Danza per anime
vaganti Tra
gesto e frase, "mutAzioni" di Lucia Citterio e Giovanna
Turrini GIOVANNI MARI - TORINO
Vite malate e vaganti. L'inconsapevolezza, il
pesante confine tra corpo e mente. Presentato a Torino nella
biennale dell'arte emergente Big, mutAzioni,
installazione a sette stanze con danza e parola, propone un
percorso tra sei esistenze logorate che si conclude in un
sogno complessivo di trance felice e impersonale. Allestito
nell'ex stabilimento del Fabrik di Moncalieri, lo spettacolo
di Lucia Citterio e Giovanna Turrini scorre tra le pareti
domestiche di una donna muta e sola che si fa bella per se
stessa, di un uomo privo di controllo che si difende
abbaiando, tra gli stracci da lavare di una casalinga vittima
del proprio amore. Tra i giochi tristi di una bimba che vaga
nelle rovine di un conflitto, tra le sofferenze di una
straniera che si porta dietro la sua casa fatta di sacchetti,
ra i lunghi divani di una prostituta. Con la coreografia
della Citterio, musiche lievi e le poesie di Dikinson e della
stessa Turrini (proiettate sui muri), mutAzioni solca
la solitudine e la disperazioneper raggiungere un 'balletto'
di anime. Le parole sussurrate nelle stanze a tratti volano
sulla scena, a tratti scolpiscono l'immagine nella sua
crudezza. La donna che si trucca, così, colpisce per la sua
comunicazione solo facciale, l'uomo composto per i tic e gli
errori. La bimba ferita dalla guerra confonde le bombe con le
bambole mentre la terra cade dai suoi piedi, la casalinga fa
l'amore col volto coperto e vive il nudo solo nel cambio dei
ruoli. La straniera sbatte contro il muro ma si autoscatta
foto felici da spedire a casa, la prostituta si lamenta di chi
spia il suo corpo. Il 'balletto' finale (nella settima stanza)
è interrotto da imbarazzi e paura.

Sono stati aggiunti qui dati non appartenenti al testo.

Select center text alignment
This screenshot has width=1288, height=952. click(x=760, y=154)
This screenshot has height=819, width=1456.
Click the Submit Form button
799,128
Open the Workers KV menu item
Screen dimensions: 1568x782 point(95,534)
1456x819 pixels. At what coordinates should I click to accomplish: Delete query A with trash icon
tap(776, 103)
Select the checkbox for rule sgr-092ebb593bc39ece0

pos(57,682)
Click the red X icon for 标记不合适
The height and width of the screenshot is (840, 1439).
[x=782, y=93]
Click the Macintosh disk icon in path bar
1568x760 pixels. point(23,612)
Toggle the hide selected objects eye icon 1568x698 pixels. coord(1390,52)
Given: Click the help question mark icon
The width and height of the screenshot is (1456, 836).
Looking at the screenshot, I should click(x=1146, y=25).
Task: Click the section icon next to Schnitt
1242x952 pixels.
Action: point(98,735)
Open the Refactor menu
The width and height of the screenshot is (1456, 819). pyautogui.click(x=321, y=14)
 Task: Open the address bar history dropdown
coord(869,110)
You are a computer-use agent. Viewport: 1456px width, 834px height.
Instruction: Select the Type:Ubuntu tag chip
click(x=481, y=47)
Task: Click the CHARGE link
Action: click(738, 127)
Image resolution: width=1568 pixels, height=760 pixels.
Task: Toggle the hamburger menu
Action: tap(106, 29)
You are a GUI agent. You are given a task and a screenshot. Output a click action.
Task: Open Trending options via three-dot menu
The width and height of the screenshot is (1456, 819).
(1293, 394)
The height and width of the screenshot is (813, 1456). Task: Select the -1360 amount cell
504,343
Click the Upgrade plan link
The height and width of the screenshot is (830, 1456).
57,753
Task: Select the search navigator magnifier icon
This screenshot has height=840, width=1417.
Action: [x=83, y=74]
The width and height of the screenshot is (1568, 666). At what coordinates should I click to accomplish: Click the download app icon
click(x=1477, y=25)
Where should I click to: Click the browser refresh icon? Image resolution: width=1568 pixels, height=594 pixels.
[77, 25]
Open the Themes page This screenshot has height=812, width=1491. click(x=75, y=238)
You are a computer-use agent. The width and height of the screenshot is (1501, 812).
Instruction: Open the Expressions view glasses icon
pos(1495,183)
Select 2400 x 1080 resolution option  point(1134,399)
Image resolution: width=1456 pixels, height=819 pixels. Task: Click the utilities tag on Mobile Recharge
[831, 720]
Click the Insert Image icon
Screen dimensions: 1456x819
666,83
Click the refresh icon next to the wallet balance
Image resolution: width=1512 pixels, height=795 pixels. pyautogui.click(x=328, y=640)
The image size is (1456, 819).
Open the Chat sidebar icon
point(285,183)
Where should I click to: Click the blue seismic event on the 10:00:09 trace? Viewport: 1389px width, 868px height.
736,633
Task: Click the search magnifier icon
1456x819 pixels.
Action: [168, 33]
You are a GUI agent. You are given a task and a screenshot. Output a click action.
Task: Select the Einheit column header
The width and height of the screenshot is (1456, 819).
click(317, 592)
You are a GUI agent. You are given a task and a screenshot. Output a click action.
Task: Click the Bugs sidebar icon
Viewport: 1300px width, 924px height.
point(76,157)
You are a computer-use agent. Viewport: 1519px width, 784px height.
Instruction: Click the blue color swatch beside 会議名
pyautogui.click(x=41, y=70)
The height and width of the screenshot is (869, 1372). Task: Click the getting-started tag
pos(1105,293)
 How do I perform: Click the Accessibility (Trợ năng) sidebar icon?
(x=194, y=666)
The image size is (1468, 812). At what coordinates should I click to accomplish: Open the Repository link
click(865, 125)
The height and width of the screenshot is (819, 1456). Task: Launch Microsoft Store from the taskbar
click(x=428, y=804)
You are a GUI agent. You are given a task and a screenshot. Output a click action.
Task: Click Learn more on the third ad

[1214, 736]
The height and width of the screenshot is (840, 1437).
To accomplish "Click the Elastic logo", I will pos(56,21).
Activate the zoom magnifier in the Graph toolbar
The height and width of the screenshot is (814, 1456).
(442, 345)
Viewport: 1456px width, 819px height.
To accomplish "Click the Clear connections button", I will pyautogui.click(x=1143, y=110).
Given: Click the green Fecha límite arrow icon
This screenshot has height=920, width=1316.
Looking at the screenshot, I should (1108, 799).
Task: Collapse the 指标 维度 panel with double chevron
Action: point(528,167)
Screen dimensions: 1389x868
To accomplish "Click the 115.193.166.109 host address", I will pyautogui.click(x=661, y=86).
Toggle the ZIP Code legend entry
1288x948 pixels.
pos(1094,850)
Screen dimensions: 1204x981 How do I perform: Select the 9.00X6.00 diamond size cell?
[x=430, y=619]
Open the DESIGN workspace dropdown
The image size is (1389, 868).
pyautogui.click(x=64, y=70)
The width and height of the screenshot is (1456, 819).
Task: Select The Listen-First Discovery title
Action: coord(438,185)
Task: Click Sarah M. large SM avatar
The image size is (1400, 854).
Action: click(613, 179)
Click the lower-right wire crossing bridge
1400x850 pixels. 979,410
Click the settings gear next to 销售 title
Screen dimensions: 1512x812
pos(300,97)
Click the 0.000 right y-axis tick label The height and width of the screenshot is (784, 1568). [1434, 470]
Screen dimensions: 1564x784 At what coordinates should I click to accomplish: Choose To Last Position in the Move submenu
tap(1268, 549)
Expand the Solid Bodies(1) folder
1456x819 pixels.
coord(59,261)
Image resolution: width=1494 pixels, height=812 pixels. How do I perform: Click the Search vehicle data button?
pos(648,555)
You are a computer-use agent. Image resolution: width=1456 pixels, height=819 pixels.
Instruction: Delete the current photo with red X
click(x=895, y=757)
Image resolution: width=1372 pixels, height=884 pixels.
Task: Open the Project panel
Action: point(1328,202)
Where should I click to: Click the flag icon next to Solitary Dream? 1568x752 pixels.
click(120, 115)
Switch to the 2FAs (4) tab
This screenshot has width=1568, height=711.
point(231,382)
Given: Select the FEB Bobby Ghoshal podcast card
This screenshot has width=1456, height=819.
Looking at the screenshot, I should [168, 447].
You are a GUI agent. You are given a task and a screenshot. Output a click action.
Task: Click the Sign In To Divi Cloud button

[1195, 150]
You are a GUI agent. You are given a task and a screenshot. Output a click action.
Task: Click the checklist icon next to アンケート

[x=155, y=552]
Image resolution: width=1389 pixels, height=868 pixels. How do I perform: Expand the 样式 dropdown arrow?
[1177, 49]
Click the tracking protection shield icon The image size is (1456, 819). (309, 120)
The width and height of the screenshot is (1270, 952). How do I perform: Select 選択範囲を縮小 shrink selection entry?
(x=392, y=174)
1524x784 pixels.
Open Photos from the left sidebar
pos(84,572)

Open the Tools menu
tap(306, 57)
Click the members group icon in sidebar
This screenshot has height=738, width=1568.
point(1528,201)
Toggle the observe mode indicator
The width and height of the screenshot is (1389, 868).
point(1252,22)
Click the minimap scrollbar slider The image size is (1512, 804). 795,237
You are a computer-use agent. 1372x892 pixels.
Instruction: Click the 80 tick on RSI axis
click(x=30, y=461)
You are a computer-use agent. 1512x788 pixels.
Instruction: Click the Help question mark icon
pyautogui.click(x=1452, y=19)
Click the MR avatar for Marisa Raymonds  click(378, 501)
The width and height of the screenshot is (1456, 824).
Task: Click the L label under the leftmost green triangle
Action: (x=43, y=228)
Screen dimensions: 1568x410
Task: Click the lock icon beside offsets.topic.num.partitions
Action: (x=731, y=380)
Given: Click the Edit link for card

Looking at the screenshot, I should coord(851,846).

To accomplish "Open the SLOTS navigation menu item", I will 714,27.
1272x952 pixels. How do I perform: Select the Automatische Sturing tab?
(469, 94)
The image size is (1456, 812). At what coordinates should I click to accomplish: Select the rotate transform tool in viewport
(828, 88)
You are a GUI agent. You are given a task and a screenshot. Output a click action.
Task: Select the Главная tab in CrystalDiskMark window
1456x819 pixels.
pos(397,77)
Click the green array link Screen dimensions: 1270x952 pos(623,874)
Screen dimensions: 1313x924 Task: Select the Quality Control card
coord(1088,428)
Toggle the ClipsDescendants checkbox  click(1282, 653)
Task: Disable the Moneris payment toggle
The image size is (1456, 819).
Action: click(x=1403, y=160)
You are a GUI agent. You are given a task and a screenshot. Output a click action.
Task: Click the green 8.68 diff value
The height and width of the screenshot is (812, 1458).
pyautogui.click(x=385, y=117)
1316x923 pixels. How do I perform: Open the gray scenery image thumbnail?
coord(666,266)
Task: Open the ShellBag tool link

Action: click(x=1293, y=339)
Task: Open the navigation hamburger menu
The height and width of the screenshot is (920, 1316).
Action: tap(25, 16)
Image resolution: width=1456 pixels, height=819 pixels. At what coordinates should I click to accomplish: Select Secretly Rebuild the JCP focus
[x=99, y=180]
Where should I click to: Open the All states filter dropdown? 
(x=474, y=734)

La parola, aggressiva o
leggera, 'parlata' in diretta dal settimo interprete, racconta
quanto accade. Si staglia tra musiche, rumori ed effetti luce
per raccontare la necessità di riarrotolare il filo delle
culture e del tempo: la mutua accettazione di anagrafi solo in
origine differenti, l'esigenza della speranza, il bisogno di
oltrepassare, anche oltre le costruzioni di se stessi.